### Assignment
Whenever a line contains the string "name", copy it out of the entries.

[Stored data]
____________

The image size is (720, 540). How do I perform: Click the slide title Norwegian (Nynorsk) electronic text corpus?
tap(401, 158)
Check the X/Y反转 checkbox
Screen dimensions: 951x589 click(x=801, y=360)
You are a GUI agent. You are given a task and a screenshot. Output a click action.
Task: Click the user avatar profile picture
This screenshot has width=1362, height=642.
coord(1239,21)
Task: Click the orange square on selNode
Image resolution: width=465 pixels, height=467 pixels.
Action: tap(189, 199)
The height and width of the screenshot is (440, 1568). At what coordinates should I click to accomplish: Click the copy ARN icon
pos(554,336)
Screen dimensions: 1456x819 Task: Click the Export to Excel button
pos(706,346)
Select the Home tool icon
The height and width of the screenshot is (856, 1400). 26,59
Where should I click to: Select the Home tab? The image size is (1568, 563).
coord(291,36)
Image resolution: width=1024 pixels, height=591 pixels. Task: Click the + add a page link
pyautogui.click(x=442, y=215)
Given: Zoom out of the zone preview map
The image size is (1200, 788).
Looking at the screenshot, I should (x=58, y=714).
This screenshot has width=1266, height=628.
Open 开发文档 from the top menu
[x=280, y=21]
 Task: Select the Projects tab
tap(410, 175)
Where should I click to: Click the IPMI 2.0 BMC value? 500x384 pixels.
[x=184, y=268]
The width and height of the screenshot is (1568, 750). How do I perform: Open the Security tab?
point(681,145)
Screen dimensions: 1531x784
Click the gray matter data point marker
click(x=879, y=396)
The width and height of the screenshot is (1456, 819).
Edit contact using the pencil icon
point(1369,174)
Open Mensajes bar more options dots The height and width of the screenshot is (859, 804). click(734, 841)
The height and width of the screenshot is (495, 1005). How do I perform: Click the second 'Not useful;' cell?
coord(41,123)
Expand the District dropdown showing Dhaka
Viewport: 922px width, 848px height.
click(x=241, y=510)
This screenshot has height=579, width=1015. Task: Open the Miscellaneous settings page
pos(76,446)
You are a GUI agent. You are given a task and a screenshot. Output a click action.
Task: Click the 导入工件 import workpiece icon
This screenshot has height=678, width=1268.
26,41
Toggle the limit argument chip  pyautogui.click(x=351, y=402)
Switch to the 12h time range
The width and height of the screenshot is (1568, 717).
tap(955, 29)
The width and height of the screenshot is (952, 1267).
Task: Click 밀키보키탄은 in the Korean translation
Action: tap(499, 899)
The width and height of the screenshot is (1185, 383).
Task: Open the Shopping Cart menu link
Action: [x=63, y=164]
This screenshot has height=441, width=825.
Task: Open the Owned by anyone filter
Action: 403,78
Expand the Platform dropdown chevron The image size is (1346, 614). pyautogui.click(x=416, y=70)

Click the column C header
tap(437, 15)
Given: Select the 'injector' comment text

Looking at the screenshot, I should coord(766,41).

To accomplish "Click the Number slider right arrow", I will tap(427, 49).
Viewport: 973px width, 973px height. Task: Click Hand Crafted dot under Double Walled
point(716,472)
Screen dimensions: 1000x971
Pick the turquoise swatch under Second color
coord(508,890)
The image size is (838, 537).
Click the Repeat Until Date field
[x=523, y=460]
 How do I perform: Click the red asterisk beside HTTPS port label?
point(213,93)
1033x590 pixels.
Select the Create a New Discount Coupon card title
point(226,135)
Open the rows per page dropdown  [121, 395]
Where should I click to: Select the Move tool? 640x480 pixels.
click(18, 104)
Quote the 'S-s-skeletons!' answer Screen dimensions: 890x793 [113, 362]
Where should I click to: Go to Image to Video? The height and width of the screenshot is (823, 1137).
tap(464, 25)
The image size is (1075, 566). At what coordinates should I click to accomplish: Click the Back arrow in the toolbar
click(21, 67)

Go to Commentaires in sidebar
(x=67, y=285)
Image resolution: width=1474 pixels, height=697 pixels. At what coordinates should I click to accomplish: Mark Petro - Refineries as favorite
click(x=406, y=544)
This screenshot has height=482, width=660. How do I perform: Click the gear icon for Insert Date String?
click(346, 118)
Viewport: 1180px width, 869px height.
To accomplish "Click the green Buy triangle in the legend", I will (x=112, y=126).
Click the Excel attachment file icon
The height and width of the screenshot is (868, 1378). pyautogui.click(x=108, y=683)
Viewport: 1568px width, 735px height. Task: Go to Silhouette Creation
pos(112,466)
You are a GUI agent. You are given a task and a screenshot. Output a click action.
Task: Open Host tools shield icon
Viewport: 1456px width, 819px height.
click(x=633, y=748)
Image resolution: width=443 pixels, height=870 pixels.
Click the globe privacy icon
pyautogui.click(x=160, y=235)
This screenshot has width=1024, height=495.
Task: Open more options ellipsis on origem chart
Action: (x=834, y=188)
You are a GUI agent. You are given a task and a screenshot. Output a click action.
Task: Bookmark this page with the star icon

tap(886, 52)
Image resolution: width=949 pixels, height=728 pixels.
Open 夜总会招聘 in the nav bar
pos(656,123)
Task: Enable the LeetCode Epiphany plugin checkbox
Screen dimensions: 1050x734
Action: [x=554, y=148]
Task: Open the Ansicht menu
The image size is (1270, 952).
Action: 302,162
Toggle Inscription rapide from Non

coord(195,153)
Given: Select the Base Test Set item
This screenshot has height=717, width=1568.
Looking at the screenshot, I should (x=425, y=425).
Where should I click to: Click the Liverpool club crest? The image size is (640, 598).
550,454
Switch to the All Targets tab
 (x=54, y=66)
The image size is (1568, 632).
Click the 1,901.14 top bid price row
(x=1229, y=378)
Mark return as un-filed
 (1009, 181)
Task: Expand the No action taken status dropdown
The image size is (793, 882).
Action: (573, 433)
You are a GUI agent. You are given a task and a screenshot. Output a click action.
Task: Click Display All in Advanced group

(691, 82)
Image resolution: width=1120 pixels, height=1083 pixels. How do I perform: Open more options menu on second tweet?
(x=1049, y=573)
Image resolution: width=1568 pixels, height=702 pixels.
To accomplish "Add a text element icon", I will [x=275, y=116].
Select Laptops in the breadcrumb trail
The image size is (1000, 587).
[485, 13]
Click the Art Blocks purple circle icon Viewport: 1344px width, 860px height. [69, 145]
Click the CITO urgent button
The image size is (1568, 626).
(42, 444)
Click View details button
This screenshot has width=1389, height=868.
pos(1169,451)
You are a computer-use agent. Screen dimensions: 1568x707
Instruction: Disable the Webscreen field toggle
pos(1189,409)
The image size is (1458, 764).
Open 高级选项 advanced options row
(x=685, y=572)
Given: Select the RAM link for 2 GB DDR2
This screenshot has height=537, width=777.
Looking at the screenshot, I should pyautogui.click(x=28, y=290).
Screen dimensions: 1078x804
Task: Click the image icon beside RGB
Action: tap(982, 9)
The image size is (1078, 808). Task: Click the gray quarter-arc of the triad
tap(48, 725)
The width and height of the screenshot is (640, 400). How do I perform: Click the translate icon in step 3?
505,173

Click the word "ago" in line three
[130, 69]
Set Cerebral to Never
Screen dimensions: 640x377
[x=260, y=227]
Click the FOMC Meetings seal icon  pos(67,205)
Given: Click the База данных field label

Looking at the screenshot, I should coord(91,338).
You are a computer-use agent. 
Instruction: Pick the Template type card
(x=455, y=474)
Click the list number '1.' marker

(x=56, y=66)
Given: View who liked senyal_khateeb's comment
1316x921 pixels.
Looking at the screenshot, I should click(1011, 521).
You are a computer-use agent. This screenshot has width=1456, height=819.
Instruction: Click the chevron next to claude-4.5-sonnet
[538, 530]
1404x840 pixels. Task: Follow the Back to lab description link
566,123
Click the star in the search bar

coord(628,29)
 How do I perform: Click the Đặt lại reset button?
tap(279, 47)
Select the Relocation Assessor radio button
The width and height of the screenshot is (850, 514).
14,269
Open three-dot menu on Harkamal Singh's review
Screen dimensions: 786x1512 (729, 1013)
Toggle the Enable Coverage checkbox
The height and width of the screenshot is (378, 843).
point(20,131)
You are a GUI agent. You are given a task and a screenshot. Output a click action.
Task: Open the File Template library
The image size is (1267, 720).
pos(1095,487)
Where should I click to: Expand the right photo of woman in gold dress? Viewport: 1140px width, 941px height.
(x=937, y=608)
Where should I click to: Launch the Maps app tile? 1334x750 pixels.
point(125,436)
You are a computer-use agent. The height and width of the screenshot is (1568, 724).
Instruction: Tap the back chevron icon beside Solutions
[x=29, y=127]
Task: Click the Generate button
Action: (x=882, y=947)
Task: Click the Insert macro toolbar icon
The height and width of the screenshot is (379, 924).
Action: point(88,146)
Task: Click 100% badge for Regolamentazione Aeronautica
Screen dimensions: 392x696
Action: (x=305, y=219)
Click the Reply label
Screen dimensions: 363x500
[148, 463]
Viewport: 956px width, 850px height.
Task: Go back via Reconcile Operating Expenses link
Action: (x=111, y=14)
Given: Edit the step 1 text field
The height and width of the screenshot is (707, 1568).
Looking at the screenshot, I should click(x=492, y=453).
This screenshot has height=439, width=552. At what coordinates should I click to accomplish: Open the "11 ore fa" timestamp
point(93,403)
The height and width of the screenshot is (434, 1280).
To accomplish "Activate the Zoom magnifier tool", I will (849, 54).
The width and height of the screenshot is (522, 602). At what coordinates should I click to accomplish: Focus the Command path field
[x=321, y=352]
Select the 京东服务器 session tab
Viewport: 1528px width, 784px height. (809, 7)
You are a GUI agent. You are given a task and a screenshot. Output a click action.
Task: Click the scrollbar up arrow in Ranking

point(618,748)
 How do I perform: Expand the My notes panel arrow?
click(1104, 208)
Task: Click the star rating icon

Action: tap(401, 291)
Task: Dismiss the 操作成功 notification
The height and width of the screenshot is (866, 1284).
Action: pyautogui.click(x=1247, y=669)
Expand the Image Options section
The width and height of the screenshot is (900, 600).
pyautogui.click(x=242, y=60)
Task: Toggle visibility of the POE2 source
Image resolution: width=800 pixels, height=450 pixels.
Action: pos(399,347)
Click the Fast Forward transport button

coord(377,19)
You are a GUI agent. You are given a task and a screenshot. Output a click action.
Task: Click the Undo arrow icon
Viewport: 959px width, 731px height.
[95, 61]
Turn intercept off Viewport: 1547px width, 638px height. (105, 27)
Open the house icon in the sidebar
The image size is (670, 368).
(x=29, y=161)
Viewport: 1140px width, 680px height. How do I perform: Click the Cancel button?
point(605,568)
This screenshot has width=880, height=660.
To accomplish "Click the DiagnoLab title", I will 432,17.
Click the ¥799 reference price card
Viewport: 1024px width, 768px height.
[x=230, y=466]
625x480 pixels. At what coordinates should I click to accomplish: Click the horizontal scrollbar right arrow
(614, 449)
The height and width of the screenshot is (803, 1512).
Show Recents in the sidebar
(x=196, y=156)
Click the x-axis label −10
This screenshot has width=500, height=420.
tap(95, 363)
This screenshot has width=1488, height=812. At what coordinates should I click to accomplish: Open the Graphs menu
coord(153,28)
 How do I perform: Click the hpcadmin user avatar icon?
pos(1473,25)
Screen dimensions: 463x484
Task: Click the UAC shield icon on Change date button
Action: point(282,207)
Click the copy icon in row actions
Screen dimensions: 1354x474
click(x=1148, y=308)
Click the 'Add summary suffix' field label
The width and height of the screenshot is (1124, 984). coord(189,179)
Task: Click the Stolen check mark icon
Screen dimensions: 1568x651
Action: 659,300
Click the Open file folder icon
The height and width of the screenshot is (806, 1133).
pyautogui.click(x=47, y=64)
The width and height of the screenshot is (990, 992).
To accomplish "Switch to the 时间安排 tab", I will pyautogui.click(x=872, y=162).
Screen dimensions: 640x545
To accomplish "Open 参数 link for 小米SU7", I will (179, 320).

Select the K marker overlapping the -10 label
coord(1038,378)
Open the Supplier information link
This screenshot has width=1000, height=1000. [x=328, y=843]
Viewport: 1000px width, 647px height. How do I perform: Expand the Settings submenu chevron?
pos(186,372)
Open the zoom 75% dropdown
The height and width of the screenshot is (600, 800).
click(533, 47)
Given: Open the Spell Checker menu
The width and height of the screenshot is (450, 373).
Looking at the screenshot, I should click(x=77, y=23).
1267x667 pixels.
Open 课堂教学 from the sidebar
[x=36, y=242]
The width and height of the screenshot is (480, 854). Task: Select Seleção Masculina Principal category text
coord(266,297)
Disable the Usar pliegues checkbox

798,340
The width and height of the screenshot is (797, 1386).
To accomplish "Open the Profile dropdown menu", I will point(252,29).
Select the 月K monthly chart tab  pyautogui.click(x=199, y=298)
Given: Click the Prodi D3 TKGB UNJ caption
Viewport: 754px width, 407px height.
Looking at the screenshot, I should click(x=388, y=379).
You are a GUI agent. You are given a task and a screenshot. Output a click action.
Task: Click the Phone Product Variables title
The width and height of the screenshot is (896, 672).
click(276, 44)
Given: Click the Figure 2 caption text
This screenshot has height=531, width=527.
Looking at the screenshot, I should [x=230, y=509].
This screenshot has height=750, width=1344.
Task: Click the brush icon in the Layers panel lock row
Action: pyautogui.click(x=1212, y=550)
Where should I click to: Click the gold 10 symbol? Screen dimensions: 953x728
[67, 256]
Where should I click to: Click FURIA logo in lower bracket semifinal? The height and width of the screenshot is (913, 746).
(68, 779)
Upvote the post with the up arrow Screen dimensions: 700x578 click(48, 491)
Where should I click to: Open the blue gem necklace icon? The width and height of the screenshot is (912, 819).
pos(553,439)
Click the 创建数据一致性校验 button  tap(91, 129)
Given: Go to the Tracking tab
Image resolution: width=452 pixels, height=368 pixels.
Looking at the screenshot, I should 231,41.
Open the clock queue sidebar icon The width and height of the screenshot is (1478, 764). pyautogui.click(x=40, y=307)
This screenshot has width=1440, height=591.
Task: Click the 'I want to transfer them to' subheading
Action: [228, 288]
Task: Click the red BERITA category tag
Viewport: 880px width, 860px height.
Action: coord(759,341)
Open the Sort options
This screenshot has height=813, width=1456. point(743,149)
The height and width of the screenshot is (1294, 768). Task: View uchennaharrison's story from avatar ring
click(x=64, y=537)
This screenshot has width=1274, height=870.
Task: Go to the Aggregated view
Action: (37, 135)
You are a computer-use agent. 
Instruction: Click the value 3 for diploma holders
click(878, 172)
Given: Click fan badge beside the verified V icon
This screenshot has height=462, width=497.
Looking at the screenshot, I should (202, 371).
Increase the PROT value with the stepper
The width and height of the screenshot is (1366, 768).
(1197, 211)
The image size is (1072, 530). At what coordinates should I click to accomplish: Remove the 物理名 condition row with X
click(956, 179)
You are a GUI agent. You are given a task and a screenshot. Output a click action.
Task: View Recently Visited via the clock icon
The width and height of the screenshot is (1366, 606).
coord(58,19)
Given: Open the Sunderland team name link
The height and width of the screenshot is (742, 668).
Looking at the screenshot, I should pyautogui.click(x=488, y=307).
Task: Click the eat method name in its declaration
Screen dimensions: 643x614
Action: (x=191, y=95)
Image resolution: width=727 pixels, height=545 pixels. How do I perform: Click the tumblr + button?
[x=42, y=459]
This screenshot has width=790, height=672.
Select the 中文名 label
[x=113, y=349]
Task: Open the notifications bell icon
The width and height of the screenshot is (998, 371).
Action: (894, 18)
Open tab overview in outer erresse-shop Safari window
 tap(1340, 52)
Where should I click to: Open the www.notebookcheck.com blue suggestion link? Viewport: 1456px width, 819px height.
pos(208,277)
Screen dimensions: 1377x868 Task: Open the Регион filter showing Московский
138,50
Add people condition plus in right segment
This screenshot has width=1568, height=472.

____________

### Expected answer
Given: Open the Sunderland team name link
Task: Click the eat method name in its declaration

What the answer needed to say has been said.